AEK Athens
- Chairman: Ioannis Theodorakopoulos (until 8 March) Loukas Barlos
- Manager: Stan Anderson (until 17 April) Kostas Chatzimichail
- Stadium: AEK Stadium
- Alpha Ethniki: 5th
- Greek Cup: Round of 16
- Top goalscorer: League: Tasos Konstantinou (14) All: Tasos Konstantinou (14)
- Highest home attendance: 30,000 vs Olympiacos (9 December 1973) 30,000 vs Egaleo (23 September 1973)
- Lowest home attendance: 8,094 vs Kavala (5 June 1974)
- Average home league attendance: 17,837
- Biggest win: AEK Athens 4–0 Egaleo
- Biggest defeat: Olympiacos 4–0 AEK Athens
| Home colours | Away colours |
- ← 1972–731974–75 →

= 1973–74 AEK Athens F.C. season =

The 1973–74 season was the 50th season in the existence of AEK Athens F.C. and the 15th consecutive season in the top flight of Greek football. They competed in the Alpha Ethniki and the Greek Cup. The season began on 23 September 1973 and finished on 19 June 1974.

==Overview==

Another disappointing season for AEK Athens. The combination of administrative changes and financial difficulties left AEK out of claiming titles and distinctions for another year, while the equally bad previous season had left the club out of European competitions. In the administration, the political regime proposed to the businessman, Loukas Barlos, the assignment of the presidency of AEK. He refused as he did not agree with the method of assignment and Ioannis Theodorakopoulos taking over. In addition, after the dismissal of Branko Stanković from AEK during the last season the management ended up in appointing the a former English international midfielder, Stan Anderson as his replacement, with his only managerial spell being at Middlesbrough. The important signings of the season were Giorgos Sidiropoulos, Sakis Zarzopoulos, Spyros Stefanidis and Lazaros Papadopoulos, while Stelios Konstantinidis, Rizos Lellis, Kostas Nikolaidis, Spyros Pomonis and Giannis Dandelis left the club.
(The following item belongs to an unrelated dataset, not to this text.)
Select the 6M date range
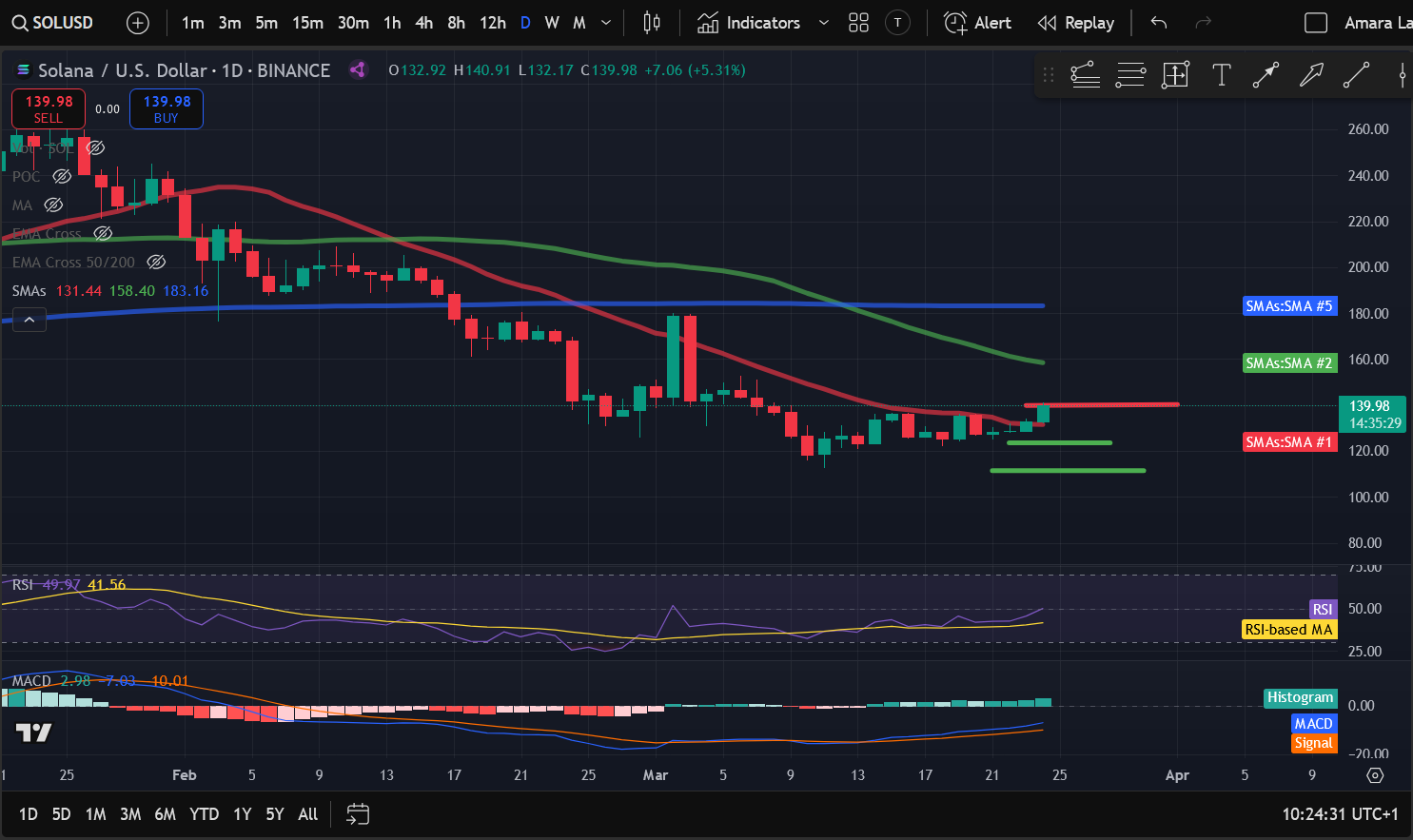The image size is (1413, 840). tap(165, 814)
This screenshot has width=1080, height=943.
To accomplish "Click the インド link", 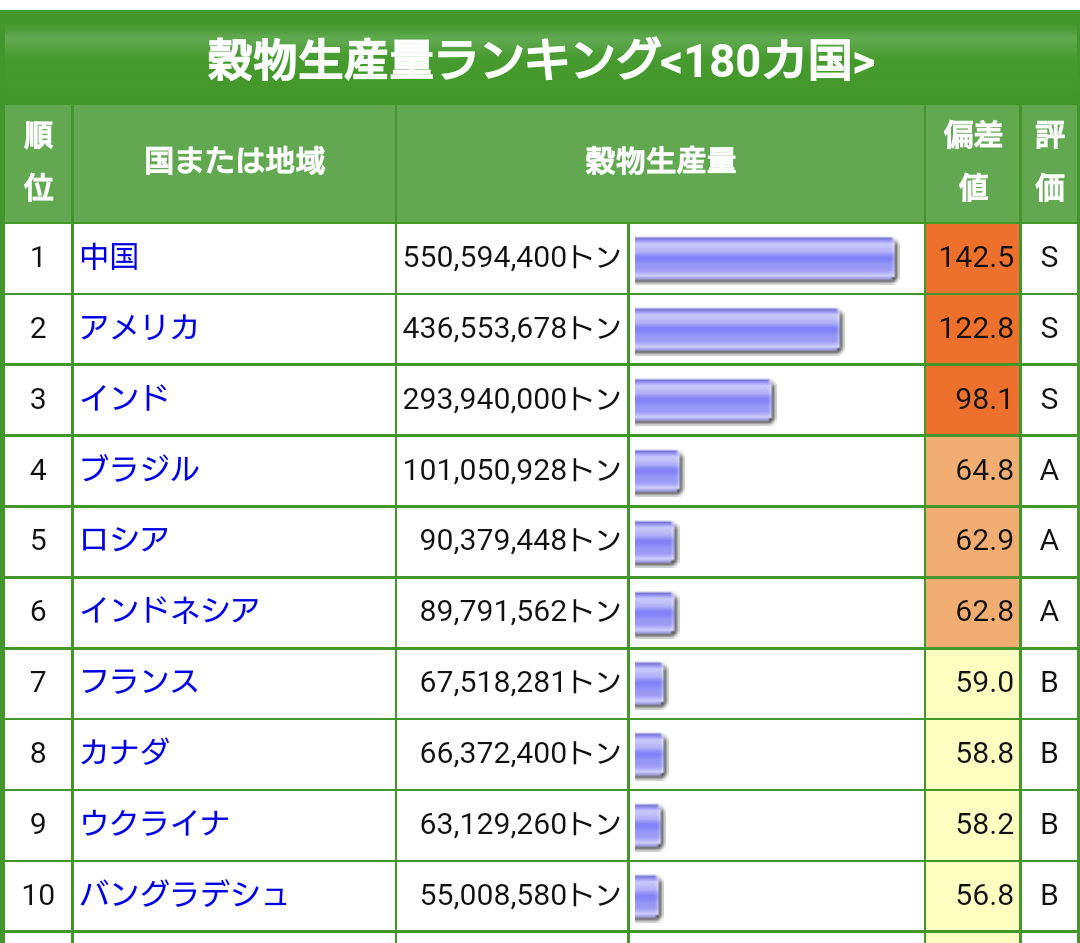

AEK were having a bad campaign throughout the season, being away from the leading places of the table and were unable to overturn the situation. The administrativde changes with the election of Barlos as president in April and the 4–0 away defeat to Olympiacos, led to the firing of Anderson a few days later, leaving AEK in sixth place. His assistant Kostas Chatzimichail stepped up to end the season as an interim manager. All AEK could eventually do was a fifth place finish for the second consecutive year, at a distance of 19 points from the top.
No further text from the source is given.